╭─ Data section

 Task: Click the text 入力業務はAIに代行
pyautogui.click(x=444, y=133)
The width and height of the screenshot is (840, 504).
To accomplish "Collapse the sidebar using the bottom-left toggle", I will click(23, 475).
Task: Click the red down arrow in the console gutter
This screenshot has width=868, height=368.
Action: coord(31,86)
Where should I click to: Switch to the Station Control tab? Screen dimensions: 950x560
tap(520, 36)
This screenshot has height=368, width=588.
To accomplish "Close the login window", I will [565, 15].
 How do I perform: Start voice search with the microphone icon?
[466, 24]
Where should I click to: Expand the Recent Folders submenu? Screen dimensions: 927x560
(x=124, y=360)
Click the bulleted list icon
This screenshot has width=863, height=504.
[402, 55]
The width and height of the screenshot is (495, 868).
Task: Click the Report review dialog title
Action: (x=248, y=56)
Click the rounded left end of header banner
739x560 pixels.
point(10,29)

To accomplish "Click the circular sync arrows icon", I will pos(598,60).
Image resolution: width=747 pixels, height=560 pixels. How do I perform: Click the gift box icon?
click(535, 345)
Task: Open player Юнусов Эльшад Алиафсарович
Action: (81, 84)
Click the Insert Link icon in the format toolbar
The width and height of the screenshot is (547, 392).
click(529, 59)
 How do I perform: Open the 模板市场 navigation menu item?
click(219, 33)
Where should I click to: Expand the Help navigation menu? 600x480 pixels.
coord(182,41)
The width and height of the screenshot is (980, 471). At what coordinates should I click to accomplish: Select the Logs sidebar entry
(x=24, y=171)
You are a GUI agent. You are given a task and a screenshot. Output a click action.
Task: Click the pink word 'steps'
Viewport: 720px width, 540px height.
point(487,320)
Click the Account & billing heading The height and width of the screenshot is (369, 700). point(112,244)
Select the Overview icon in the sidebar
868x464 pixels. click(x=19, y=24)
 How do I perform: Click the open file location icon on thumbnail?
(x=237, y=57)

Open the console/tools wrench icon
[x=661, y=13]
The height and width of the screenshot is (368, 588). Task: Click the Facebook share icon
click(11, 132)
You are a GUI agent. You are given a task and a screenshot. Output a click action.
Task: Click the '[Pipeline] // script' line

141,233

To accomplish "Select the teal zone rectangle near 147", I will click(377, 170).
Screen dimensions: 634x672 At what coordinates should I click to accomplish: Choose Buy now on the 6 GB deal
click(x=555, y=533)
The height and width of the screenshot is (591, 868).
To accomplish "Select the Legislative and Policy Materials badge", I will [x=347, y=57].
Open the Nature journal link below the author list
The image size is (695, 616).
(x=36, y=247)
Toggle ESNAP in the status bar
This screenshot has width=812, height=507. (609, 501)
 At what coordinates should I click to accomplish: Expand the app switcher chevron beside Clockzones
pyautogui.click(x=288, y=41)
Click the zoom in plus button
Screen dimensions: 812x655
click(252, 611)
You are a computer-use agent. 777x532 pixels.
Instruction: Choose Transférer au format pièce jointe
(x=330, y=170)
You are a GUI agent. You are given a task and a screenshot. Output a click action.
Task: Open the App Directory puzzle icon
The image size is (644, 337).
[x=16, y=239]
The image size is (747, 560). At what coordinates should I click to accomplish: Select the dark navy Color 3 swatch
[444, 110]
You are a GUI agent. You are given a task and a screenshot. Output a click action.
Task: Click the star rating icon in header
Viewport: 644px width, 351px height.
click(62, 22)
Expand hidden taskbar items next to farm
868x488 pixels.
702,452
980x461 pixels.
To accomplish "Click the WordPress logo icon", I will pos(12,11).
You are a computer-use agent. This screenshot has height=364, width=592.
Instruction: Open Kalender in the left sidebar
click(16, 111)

╰─

_Problem_
Both the first line of the records above and the line containing "This screenshot has height=368, width=588." are to be transcribed exactly, together with every line between them, and nothing else.

_Output below_
 Task: Click the text 入力業務はAIに代行
pyautogui.click(x=444, y=133)
The width and height of the screenshot is (840, 504).
To accomplish "Collapse the sidebar using the bottom-left toggle", I will click(23, 475).
Task: Click the red down arrow in the console gutter
This screenshot has width=868, height=368.
Action: coord(31,86)
Where should I click to: Switch to the Station Control tab? Screen dimensions: 950x560
tap(520, 36)
This screenshot has height=368, width=588.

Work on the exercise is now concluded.